START DATA FOR THIS EXERCISE

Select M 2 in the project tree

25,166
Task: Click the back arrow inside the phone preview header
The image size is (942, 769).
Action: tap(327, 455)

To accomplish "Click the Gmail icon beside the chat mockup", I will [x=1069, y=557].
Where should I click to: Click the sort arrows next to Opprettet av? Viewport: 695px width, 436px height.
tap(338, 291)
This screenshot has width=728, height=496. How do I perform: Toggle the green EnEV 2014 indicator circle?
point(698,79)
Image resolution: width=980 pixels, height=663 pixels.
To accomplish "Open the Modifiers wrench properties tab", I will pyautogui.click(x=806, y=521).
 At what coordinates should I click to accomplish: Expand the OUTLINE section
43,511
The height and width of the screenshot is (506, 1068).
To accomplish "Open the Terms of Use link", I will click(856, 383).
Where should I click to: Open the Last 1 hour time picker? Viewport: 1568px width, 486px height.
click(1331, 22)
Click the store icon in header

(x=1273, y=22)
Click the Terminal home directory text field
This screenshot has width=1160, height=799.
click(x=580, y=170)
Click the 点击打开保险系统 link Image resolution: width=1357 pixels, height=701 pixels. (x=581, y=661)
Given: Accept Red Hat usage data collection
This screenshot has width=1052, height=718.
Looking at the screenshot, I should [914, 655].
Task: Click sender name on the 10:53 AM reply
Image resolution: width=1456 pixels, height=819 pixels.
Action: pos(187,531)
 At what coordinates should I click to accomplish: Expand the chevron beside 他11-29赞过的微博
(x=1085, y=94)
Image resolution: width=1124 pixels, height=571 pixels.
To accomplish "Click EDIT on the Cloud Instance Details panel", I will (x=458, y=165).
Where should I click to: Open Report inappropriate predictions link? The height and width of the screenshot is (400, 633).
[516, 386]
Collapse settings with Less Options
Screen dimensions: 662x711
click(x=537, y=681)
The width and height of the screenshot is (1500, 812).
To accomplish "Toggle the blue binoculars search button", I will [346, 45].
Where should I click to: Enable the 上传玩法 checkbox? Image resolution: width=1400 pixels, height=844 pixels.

END DATA FOR THIS EXERCISE

DIRECTIONS
Repeat all of the data exactly.

EXERCISE OUTPUT
Select M 2 in the project tree

25,166
Task: Click the back arrow inside the phone preview header
The image size is (942, 769).
Action: tap(327, 455)

To accomplish "Click the Gmail icon beside the chat mockup", I will [x=1069, y=557].
Where should I click to: Click the sort arrows next to Opprettet av? Viewport: 695px width, 436px height.
tap(338, 291)
This screenshot has width=728, height=496. How do I perform: Toggle the green EnEV 2014 indicator circle?
point(698,79)
Image resolution: width=980 pixels, height=663 pixels.
To accomplish "Open the Modifiers wrench properties tab", I will pyautogui.click(x=806, y=521).
 At what coordinates should I click to accomplish: Expand the OUTLINE section
43,511
The height and width of the screenshot is (506, 1068).
To accomplish "Open the Terms of Use link", I will click(856, 383).
Where should I click to: Open the Last 1 hour time picker? Viewport: 1568px width, 486px height.
click(1331, 22)
Click the store icon in header

(x=1273, y=22)
Click the Terminal home directory text field
This screenshot has width=1160, height=799.
click(x=580, y=170)
Click the 点击打开保险系统 link Image resolution: width=1357 pixels, height=701 pixels. (x=581, y=661)
Given: Accept Red Hat usage data collection
This screenshot has width=1052, height=718.
Looking at the screenshot, I should [914, 655].
Task: Click sender name on the 10:53 AM reply
Image resolution: width=1456 pixels, height=819 pixels.
Action: pos(187,531)
 At what coordinates should I click to accomplish: Expand the chevron beside 他11-29赞过的微博
(x=1085, y=94)
Image resolution: width=1124 pixels, height=571 pixels.
To accomplish "Click EDIT on the Cloud Instance Details panel", I will (x=458, y=165).
Where should I click to: Open Report inappropriate predictions link? The height and width of the screenshot is (400, 633).
[516, 386]
Collapse settings with Less Options
Screen dimensions: 662x711
click(x=537, y=681)
The width and height of the screenshot is (1500, 812).
To accomplish "Toggle the blue binoculars search button", I will [346, 45].
Where should I click to: Enable the 上传玩法 checkbox? Image resolution: width=1400 pixels, height=844 pixels.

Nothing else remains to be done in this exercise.